EXTRACTED RECORDS →
(begin)
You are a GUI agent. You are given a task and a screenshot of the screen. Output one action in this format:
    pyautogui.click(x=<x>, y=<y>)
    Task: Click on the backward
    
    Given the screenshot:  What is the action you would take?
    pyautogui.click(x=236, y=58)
(end)
WORK TO BE COMPLETED → Revise the records above by changing "GUI agent" to "interface assistant" and leave everything else as it is.

FULL SOLUTION →
You are a interface assistant. You are given a task and a screenshot of the screen. Output one action in this format:
    pyautogui.click(x=<x>, y=<y>)
    Task: Click on the backward
    
    Given the screenshot:  What is the action you would take?
    pyautogui.click(x=236, y=58)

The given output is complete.